#### Deine Aufgabe:
Kürze im Text zur Suizidhilfe den Absatz, der mit „Unter dieser Fragestellung“ beginnt, zu einer Stichpunktliste. Die wesentlichen Fakten müssen erhalten bleiben.

#### Textauszug:

• • • •

Wie regeln wir eine Suizidhilfe in Deutschland?

Unter dieser Fragestellung trafen sich auf Einladung des Anfang April vom Parteivorstand der SPD eingesetzten Arbeitskreises „Säkularität und Humanismus“ virtuell zirka 60 Teilnehmer*innen, Bundestagsabgeordnete und weitere Interessierte, um zu den beiden entsprechenden Gesetzentwürfen, die nicht das Strafrecht bemühen, zu diskutieren. Zwischen dem einleitenden Grußwort unseres Generalsekretärs Kevin Kühnert und dem Schlusswort von Katharina Barley (zugeschaltet aus Brüssel) und unter der Leitung von Lale Akgün als Moderatorin kamen die Antragsteller*innen Dr. Nina Scheer (Stormarn) und Helge Lindh (Wuppertal) für die zwei Gesetzentwürfe zu Wort, die sich von dem dritten (Castellucci, Griese u.a.) fundamental unterscheiden, welcher nämlich an der Strafrechtsdrohung aus dem vom Bundesverfassungsgericht im letzten Jahr verworfenen Beschluss zum § 217 StGB anknüpft.

• • • •

#### Vorliegende Einträge:

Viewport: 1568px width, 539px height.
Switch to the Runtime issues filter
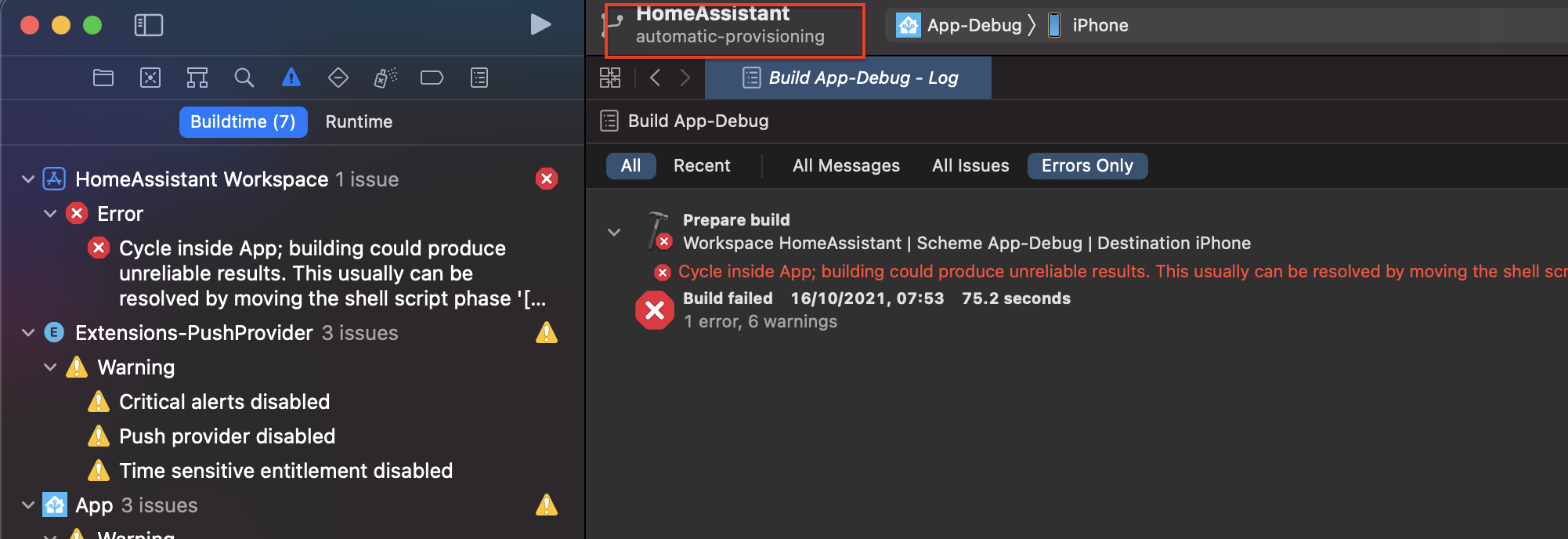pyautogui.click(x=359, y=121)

• • • •

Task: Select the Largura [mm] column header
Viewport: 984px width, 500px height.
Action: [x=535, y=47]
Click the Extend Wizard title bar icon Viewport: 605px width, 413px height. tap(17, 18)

• • • •

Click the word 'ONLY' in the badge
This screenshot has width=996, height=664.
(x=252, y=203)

• • • •

#### Deine Lösung:
- Einladung: Arbeitskreis „Säkularität und Humanismus“, Anfang April vom SPD-Parteivorstand eingesetzt
- Form: virtuelles Treffen mit etwa 60 Teilnehmer*innen, darunter Bundestagsabgeordnete und weitere Interessierte
- Thema: die zwei Gesetzentwürfe zur Suizidhilfe, die ohne Strafrecht auskommen
- Grußwort: Generalsekretär Kevin Kühnert
- Moderation: Lale Akgün
- Rednerinnen und Redner: Dr. Nina Scheer (Stormarn) und Helge Lindh (Wuppertal) für die beiden Entwürfe
- Abgrenzung: Der dritte Entwurf (Castellucci, Griese u.a.) unterscheidet sich grundlegend. Er knüpft an die Strafandrohung des § 217 StGB an, den das Bundesverfassungsgericht im letzten Jahr verworfen hat.
- Schlusswort: Katharina Barley, zugeschaltet aus Brüssel